[GIVEN DATA — start]

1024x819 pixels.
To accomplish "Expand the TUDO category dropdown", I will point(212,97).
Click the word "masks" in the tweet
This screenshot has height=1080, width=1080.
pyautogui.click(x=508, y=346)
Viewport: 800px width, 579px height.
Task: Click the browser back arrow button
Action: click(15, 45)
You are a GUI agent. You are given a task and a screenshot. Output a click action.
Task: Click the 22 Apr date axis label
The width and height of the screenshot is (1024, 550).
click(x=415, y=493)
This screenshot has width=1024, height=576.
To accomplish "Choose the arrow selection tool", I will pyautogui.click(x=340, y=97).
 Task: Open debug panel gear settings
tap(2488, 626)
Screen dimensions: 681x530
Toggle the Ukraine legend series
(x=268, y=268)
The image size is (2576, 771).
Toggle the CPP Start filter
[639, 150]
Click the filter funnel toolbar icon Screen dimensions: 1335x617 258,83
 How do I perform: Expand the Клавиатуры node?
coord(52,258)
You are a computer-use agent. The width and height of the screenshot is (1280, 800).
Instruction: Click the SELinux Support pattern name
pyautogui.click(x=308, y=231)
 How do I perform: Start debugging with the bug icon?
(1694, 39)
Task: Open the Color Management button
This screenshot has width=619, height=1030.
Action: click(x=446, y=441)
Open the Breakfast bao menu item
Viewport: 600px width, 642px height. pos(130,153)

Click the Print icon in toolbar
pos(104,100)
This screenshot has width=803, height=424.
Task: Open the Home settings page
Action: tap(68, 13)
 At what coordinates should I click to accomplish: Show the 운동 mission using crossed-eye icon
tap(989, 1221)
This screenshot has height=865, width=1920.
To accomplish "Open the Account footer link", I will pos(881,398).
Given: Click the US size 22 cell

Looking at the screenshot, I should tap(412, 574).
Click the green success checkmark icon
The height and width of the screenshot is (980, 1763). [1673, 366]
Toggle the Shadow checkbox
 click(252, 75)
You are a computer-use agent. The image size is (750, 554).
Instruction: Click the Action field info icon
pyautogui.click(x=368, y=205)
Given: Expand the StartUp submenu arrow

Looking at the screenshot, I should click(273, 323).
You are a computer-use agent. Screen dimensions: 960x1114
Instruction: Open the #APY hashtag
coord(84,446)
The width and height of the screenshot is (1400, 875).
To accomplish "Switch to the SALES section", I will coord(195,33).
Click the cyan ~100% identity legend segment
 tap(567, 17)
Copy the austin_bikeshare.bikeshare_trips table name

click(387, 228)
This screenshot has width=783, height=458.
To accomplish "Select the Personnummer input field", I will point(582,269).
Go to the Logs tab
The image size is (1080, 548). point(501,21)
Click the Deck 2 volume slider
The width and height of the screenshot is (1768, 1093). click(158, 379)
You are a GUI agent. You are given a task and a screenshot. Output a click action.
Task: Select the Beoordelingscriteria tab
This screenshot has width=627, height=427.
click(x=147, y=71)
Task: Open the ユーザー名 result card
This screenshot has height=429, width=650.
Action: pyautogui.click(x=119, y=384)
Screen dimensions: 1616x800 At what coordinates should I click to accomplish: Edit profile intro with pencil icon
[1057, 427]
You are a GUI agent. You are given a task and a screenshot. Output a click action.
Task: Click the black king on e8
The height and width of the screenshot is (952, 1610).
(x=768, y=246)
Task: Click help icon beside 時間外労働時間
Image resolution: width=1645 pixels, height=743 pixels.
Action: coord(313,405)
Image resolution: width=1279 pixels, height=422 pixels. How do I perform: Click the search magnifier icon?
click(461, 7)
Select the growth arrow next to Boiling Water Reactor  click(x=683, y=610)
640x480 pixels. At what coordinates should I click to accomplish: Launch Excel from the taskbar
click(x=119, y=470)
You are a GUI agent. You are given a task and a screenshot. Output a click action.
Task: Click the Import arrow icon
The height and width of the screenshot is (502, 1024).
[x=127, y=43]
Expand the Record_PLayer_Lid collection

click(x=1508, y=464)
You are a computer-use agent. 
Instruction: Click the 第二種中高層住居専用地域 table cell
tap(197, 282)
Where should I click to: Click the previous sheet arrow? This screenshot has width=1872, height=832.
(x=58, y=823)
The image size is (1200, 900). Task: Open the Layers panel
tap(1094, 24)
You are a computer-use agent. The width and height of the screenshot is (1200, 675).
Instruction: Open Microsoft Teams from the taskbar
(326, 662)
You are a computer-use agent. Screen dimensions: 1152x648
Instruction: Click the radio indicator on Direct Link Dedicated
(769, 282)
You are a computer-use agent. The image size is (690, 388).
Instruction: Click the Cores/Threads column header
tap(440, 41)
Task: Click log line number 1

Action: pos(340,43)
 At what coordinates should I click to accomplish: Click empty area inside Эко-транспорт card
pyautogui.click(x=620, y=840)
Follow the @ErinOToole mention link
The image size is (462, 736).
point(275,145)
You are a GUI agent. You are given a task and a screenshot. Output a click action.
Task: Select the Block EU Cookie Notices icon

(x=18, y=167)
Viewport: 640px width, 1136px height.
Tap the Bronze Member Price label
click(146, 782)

[GIVEN DATA — finish]

**TASK OBJECTIVE**
When a line in the material includes the word "will", copy it out.

**RESULT OF THE EXERCISE**
To accomplish "Expand the TUDO category dropdown", I will point(212,97).
To accomplish "Choose the arrow selection tool", I will pyautogui.click(x=340, y=97).
To accomplish "Open the Account footer link", I will pos(881,398).
To accomplish "Switch to the SALES section", I will coord(195,33).
To accomplish "Select the Personnummer input field", I will point(582,269).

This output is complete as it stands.